Thursday, 26 August 1999

Boneyard, Aug 26, 1999


 by Mark O'Flynn and Anthony Lawrence

At La Mama until September 12, 1999

Reviewer: Kate Herbert



One of women's greatest fears is that men, when left to their own devices, resort to more primitive behaviour. Think about Lord of the Flies. Even little boys degenerated into raging, competitive beasts.

Both Golding's novel and The Boneyard (Mark O'Flynn & Anthony Lawrence) are fiction, but we pray neither are true examples of males in a group without females. If they are, it's time to leave this planet for a better place.

Lawrence and O'Flynn have written a play that vibrates with potential and actual male violence. Four men are incarcerated in the high security wing of a prison. Three are murderers, it seems.
Doyle (Neil Pigot) is a manic junkie with AIDS and some very bizarre behaviour. Cedric, (John Flaus) the model prisoner, is older and has found God since his imprisonment thirteen years earlier.

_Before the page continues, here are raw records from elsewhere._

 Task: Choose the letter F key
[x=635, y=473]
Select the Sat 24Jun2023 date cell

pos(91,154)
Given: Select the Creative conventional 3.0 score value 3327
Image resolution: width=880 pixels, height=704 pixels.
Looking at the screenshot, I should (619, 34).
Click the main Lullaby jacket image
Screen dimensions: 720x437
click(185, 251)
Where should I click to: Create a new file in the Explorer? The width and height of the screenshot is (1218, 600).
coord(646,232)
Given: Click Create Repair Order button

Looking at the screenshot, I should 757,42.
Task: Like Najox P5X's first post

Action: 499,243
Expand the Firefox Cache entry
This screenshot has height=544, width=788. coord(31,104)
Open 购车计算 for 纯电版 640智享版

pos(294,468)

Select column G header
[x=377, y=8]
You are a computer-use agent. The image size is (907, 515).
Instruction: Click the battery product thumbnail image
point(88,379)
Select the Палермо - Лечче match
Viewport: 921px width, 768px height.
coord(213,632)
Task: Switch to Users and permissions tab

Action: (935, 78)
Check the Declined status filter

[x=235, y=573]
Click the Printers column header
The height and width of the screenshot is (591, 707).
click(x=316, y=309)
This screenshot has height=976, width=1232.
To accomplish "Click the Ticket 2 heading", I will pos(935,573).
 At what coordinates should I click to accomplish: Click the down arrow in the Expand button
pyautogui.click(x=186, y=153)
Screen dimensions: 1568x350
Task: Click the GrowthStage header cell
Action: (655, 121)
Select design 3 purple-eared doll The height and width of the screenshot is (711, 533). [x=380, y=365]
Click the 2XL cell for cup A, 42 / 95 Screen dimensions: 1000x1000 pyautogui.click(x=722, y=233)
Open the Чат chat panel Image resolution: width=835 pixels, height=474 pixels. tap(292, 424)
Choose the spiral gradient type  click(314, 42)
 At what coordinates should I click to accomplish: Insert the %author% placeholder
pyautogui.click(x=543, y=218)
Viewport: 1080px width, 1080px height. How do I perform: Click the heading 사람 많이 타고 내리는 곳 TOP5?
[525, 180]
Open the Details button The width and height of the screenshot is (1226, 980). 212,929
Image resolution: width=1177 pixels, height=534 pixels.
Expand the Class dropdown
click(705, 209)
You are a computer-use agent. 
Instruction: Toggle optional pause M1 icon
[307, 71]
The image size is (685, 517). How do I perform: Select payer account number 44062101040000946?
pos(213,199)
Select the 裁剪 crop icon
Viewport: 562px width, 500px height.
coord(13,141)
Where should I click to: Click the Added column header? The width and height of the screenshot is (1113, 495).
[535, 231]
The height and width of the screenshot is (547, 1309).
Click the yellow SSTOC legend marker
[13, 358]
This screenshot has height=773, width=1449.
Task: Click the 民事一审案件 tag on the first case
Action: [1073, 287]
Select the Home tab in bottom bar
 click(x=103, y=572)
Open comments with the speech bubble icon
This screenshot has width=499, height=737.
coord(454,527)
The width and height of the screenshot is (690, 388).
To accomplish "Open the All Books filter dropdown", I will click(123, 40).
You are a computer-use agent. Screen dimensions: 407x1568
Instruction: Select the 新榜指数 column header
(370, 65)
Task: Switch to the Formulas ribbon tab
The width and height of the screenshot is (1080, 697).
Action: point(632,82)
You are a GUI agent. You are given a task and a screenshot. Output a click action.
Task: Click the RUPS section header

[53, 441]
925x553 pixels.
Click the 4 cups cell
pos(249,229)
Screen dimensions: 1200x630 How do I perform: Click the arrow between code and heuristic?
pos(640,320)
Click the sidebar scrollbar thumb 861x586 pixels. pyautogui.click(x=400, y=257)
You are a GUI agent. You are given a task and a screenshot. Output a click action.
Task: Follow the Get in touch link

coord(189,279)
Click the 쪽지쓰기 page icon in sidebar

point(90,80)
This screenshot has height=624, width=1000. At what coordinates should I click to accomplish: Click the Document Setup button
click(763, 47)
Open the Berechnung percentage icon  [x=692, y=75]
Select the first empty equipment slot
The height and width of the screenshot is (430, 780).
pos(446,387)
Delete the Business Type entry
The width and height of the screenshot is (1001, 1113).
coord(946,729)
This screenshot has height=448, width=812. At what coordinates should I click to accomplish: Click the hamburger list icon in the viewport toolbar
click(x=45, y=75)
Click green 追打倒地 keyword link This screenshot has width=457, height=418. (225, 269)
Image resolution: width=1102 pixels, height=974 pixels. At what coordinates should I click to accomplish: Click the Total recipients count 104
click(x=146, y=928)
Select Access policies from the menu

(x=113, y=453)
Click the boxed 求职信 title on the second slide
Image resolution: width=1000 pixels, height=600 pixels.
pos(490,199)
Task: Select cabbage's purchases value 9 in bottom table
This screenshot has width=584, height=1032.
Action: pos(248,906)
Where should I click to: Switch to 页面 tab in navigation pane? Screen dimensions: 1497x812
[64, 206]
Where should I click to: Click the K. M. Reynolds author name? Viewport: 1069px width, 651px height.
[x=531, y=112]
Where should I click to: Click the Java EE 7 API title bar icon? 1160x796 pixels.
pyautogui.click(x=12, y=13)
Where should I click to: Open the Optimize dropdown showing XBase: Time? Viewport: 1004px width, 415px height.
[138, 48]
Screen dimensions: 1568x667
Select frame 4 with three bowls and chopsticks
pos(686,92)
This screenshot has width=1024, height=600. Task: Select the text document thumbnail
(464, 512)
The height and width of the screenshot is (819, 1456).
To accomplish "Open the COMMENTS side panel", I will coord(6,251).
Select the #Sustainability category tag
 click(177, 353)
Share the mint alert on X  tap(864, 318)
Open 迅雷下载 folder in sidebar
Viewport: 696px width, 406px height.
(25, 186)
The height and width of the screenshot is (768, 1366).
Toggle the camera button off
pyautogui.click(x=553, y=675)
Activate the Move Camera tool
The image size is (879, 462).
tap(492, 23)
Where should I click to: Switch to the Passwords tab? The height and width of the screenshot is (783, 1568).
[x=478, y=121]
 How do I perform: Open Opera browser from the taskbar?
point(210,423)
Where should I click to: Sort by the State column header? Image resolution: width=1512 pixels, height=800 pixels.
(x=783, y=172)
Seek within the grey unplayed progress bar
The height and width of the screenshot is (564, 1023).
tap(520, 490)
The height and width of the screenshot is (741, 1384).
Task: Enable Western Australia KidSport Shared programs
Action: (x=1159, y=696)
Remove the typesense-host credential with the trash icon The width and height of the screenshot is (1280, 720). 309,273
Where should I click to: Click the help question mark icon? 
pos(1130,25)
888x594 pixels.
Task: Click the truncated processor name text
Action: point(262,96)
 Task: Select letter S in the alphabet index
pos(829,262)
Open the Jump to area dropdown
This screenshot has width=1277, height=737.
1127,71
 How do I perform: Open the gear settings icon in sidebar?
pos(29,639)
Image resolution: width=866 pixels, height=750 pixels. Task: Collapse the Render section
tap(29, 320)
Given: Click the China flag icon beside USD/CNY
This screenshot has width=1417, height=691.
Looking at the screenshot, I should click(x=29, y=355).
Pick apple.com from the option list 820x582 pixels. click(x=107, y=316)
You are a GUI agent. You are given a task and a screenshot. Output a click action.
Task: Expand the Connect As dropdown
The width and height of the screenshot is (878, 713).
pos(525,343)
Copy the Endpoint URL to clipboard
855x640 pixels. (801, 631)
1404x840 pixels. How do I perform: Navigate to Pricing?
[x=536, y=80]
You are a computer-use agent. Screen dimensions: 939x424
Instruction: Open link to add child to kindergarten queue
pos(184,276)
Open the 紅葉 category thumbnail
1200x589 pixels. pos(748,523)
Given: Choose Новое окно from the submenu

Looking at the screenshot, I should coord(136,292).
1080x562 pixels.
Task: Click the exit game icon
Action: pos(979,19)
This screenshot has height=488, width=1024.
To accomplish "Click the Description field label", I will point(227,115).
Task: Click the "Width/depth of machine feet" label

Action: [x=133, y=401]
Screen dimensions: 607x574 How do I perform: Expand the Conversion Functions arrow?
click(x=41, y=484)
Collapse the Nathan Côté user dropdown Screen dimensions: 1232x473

Sharpe (Hugh Sexton) is the most overtly frightening: a rat-like volatile animal who is "never to be released." Young Smith represents normality, echoing our own anxiety about being in a room with these caged creatures. He is in High Security for his own protection because he is an informer.

The play is compelling in parts, particularly the first half hour. It marries a gritty realism with some more poetic moments. This combination is, perhaps, the outcome of a collaboration between a theatre writer (O'Flynn) and a poet (Lawrence).

Characters are clearly drawn and dialogue is pithy, often hilarious and always surprising. Wendy Joseph's direction is brisk, shaping dynamic shifts with crisp scene changes.

The men are a strong ensemble that creates a diverse, peculiar group of misfit inmates. Pigot, winner of Best Fringe Actor 1998, is exceptional. He plays with relish, .the unpredictable, giggling and dissolute Doyle.

Sexton as Sharpe is terrifying and dangerous while Flaus is mild-mannered but slightly deranged as the born-again Cedric. Webster is suitably bemused and nervous as Smith. The only problem is that all three lapse into inaudibility on occasion. Their loutish foil is the 'screw', played with gleeful power by Matt Norman

The script falters mid-way, losing focus and direction, although it remains interesting in its detail. Perhaps this meandering is intended to reflect the endless prison days. But the play could be more effective with a more coherent narrative through-line.